Abstract

INTRODUCTION: Diabetes Mellitus (DM) type 2 is a rapidly growing health problem in the world especially in resource limited countries. Even with availability of affordable medication still a large proportion of patients don´t attain a well-controlled glycemic state thus putting them at high risk of morbidity and mortality due to irreversible complications. Availability of glycated hemoglobin test (HBA1c) for better monitoring of glycemic control is still a setback in most resource restricted setting including Tanzania.
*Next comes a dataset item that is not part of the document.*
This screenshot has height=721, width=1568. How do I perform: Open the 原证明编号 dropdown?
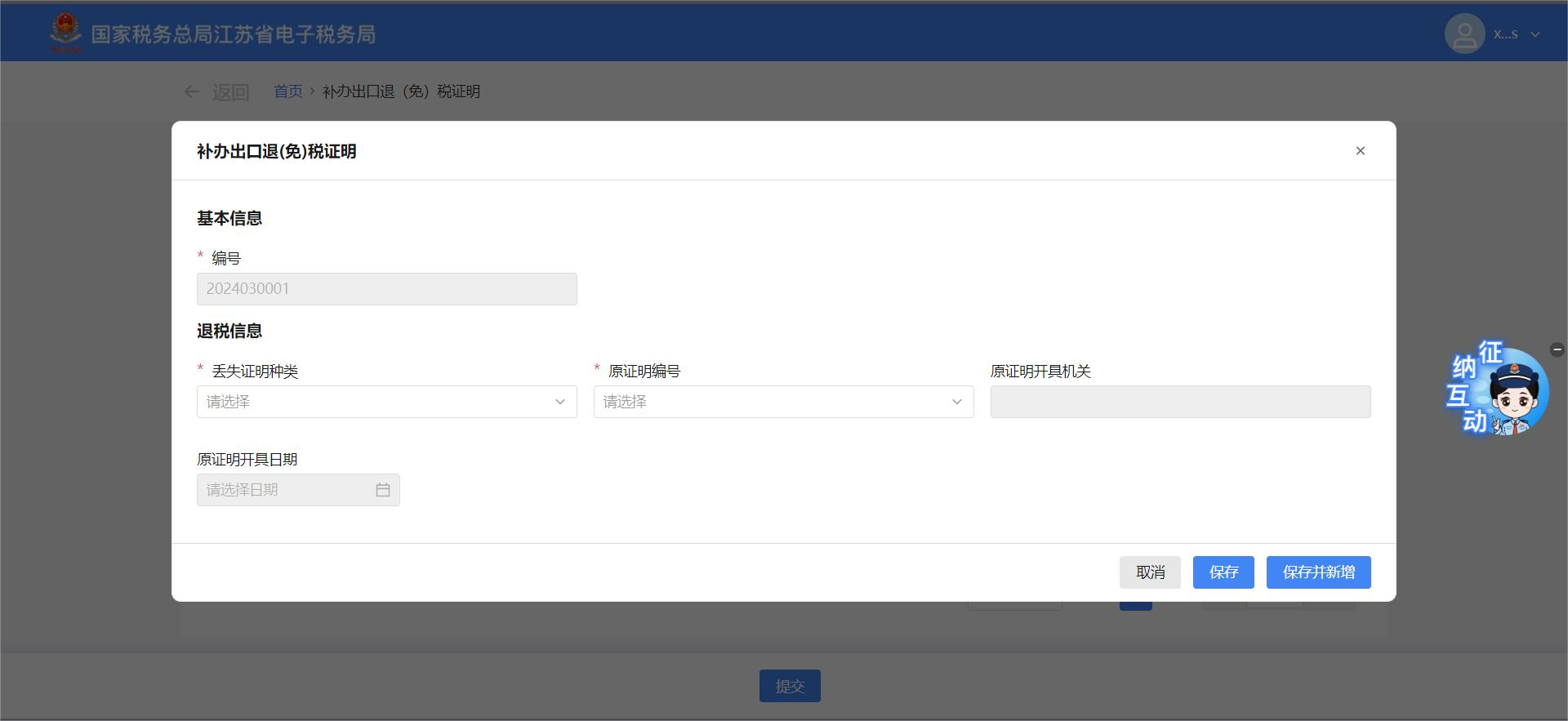point(783,402)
This study was designed to determine the magnitude of uncontrolled DM type 2 using HBA1c and assess the utility of different factors in sorting patients at high risk of having uncontrolled DM in a clinic based setting in north western Tanzania. METHODS: this was a case control study involving diabetes type 2 patients at Bugando Medical Centre. A cross sectional measurement of glycated hemoglobin (HBA1c) and fasting glucose were done, medical history and adherence status to anti diabetes were assessed. Data analysis was done using STATA 13. Uncontrolled Diabetes was defined as an HBA1c of more than 7.0 and its correlates were assessed by logistic regression model. The predictive ability of independent variables was determined by calculating their sensitivity and specificity. RESULTS: in total 229 patients were included in this study, where 114 (49.8%; 95%CI: 43.3-56.3) had uncontrolled DM2 by HBA1c. In this study uncontrolled DM was independently associated with female gender, (AOR: 2.1; 95%CI: 1.1-3.9; p=0.022), frequently missed medications (AOR: 1.1; 95%CI: 1.03-1.2; p=0.006), and higher fasting median blood glucose, (10.5 vs. 6.9; AOR: 7.3; IQR: 3.7-14.7; P<0.001). Fasting glucose had higher predictive values to uncontrolled DM2 (sensitivity: 79.0%; 95%CI: 70.3-86.0; specificity: 84.4%; 95%CI: 76.4-90.4, cut point: 8.5; area under ROC curve: 0.8584)as compared to gender and missed medications. CONCLUSIONS: uncontrolled DM type 2 is common in Notherwestern Tanzania, and is well predicted by fasting hyperglycemia. Fasting hyperglycemia can be used in selecting patients that could benefit from timely intensification of treatment where HBA1c is not available.